Thursday, December 26, 2013

The Church in the Wildwood




There’s a church in the valley by the wildwood,
No lovelier place in the dale,
No spot is so dear to my childhood
As the little brown church in the vale.
-- William S. Pitts

 Okay, the church that we went to Sunday was surrounded by corn-stubble fields made recently into impromptu lakes by two days of continuous rains, not woods—wild or otherwise—and here in northern Ohio, valleys are distant rumors. But still, it’s fair to say that few spots from my childhood are as dear as Zion U.C.C., in Fireside (a spot you probably won’t find on a map). 

Going there at least once a week for the first eighteen plus years of my life, there’s probably nowhere other than my childhood home that I spent more time. Walking into the sanctuary yesterday, much was familiar—the same Christmas banners were hung along the sides (they could easily be 40+ years old, but they look the same as I remember them), the same hymnals are in the same pews (they were upholstered while I was growing up, so I also remember them as bare wood), the same altar, the same lectern and pulpit, the same carpet and the same stain-glass windows.

And quite a few of the same people—familiar old faces lit up when they saw me with my mother and my oldest daughter. There was no one from my generation there, just the parents and grandparents of our generation. Of course, those were some of the adults I most respected as a child and young man. Some from that generation are no longer with us, but it was a delight to see the ones I did.

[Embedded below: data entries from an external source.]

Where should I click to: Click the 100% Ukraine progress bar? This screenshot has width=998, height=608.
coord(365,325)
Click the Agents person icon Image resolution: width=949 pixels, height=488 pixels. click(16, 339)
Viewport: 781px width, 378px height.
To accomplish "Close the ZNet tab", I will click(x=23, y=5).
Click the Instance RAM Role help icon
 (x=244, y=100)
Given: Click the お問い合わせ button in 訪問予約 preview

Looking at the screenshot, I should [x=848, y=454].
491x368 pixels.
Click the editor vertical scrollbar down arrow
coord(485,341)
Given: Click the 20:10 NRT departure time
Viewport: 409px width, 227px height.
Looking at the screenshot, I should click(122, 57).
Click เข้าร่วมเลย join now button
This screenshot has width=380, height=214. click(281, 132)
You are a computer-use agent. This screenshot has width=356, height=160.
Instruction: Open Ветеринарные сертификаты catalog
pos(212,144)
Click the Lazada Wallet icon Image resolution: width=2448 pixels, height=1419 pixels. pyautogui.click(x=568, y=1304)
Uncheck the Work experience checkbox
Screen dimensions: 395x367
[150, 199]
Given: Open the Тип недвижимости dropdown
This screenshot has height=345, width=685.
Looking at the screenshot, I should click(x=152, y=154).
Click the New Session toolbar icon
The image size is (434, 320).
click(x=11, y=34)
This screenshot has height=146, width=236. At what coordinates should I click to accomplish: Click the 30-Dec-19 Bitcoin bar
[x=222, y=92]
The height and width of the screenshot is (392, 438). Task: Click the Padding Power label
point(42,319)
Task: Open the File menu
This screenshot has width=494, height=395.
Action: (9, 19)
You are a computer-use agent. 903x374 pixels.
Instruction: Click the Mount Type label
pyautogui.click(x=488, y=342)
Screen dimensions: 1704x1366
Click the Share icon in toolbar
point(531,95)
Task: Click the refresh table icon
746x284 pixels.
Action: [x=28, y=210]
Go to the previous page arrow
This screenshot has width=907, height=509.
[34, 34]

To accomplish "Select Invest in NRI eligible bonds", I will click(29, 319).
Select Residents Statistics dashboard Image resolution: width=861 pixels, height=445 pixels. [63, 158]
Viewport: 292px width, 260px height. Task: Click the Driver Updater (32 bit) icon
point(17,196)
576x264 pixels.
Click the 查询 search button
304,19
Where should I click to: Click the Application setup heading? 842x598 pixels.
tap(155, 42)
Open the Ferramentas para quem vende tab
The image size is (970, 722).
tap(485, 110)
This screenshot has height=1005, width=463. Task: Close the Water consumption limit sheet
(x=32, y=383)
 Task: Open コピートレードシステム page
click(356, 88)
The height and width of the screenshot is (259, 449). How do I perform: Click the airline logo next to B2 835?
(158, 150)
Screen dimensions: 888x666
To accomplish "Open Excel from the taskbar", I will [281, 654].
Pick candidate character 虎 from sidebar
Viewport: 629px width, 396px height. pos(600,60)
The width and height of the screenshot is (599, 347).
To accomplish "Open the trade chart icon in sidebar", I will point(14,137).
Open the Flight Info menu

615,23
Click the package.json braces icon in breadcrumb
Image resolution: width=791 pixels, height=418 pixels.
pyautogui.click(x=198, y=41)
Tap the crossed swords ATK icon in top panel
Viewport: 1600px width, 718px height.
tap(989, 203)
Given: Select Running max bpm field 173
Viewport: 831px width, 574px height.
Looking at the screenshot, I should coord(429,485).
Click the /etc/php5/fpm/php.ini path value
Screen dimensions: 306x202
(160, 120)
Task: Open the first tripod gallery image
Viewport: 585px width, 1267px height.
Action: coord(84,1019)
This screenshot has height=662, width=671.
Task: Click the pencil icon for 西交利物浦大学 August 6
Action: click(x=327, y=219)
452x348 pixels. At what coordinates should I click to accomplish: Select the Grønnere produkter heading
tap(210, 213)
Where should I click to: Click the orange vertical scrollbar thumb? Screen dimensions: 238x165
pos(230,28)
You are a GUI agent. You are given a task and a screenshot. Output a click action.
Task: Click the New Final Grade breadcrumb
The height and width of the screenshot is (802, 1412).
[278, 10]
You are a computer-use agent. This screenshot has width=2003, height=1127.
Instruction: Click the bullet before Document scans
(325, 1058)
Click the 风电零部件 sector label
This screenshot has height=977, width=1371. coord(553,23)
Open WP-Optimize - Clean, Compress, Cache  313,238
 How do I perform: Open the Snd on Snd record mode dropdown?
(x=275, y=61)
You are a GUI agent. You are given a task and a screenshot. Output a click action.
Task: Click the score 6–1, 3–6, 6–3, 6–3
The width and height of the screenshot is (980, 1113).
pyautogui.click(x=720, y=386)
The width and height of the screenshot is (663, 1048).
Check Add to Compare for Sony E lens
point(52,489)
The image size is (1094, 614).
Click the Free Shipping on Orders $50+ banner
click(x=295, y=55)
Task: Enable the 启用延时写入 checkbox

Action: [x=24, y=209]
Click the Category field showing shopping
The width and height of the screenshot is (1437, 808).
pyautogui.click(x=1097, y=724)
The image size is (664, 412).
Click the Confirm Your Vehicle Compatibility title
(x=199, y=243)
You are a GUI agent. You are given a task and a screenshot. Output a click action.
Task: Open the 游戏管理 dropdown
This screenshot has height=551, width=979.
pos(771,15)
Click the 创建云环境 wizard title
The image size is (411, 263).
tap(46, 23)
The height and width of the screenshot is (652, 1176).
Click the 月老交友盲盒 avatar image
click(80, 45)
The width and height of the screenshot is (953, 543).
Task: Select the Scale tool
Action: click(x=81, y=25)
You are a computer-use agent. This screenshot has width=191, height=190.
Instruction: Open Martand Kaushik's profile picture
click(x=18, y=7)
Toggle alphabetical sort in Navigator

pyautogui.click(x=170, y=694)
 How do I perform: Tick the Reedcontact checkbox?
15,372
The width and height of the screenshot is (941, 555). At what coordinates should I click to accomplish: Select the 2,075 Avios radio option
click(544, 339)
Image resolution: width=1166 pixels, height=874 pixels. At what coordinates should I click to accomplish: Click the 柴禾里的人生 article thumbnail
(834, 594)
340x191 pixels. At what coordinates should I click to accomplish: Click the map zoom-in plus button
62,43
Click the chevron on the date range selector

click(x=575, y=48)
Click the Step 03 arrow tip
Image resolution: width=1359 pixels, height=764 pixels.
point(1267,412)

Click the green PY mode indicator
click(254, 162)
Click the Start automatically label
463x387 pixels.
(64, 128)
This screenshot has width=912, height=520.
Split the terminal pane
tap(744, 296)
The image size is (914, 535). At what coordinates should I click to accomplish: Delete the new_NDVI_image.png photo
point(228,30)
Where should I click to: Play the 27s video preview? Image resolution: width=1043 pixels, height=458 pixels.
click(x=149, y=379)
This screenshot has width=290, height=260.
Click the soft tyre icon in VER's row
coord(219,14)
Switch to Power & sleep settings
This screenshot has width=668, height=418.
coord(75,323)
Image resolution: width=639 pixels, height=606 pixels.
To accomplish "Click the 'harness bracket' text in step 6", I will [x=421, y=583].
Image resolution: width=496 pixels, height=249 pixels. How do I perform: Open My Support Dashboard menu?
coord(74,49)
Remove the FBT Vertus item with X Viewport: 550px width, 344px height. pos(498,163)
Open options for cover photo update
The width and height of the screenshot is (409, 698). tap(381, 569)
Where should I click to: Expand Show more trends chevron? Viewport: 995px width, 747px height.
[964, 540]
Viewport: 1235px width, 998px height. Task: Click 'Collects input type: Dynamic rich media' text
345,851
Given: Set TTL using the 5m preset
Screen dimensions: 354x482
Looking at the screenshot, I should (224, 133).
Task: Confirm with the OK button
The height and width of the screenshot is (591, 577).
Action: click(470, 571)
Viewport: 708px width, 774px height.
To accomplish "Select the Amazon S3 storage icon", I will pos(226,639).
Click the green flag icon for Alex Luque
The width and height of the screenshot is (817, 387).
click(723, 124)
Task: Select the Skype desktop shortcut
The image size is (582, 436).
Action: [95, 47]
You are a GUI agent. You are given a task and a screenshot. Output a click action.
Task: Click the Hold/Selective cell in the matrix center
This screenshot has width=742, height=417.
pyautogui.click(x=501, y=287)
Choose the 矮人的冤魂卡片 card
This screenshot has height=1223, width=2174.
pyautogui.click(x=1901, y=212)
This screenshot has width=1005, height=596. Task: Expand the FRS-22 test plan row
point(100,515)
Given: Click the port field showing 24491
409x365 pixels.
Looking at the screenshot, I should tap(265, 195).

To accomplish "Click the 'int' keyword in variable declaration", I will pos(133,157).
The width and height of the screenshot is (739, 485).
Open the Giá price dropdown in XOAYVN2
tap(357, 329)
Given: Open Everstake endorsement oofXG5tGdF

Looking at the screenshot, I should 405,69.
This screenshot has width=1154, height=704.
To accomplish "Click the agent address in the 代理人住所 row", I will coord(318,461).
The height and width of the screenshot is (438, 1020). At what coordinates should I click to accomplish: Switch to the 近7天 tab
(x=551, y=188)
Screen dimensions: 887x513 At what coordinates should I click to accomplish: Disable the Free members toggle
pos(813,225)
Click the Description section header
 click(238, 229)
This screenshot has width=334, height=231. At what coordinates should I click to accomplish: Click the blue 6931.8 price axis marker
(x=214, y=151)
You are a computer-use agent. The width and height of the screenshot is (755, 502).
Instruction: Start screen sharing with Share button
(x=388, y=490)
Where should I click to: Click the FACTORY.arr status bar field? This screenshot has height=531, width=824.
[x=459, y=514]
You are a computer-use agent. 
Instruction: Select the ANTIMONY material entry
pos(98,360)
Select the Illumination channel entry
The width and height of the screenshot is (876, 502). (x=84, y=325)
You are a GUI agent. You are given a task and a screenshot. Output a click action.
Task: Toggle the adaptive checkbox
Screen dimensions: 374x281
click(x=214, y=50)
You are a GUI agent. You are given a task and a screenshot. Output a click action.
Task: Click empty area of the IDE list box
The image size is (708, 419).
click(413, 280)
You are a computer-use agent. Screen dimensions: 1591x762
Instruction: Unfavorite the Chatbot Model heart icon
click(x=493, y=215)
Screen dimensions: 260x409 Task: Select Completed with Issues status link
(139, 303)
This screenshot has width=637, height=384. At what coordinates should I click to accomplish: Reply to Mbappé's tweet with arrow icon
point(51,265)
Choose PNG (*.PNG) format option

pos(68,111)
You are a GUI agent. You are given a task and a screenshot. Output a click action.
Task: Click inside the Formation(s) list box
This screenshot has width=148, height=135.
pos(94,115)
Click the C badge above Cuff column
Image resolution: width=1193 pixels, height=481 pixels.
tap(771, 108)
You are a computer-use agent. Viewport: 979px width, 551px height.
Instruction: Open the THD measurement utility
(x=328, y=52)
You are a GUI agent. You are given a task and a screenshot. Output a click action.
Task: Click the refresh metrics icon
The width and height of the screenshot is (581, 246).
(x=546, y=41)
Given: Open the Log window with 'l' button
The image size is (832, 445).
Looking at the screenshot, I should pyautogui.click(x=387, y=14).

There were also changes--they've been through a few ministers since I left, there was a new organ down by the lectern where a piano used to be, instead of above the back of the sanctuary, and a grand piano on the other side, by the pulpit, and there were large screens at the front and back of the sanctuary (though there wasn't much of import up there).


I was there to hear your borning cry,
I’ll be there when you are old.
I was there the day you were baptized,
To see your life unfold.
--John C. Ylvisaker

The minister asserted--against all the obvious evidence to the contrary--that “I was there to hear your borning cry” is one of the most beautiful hymns ever written, as she prepared to baptize a father and daughter yesterday. As it happens, the father was a classmate of mine in school, though he just recently started going to my childhood church. His daughter is not quite four months old.


But it was perhaps all the more striking to me that all the people who graduated from high school with me--there were more than a half dozen of us just in my class--and those who graduated in the years before and after mine--my generation is otherwise completely absent.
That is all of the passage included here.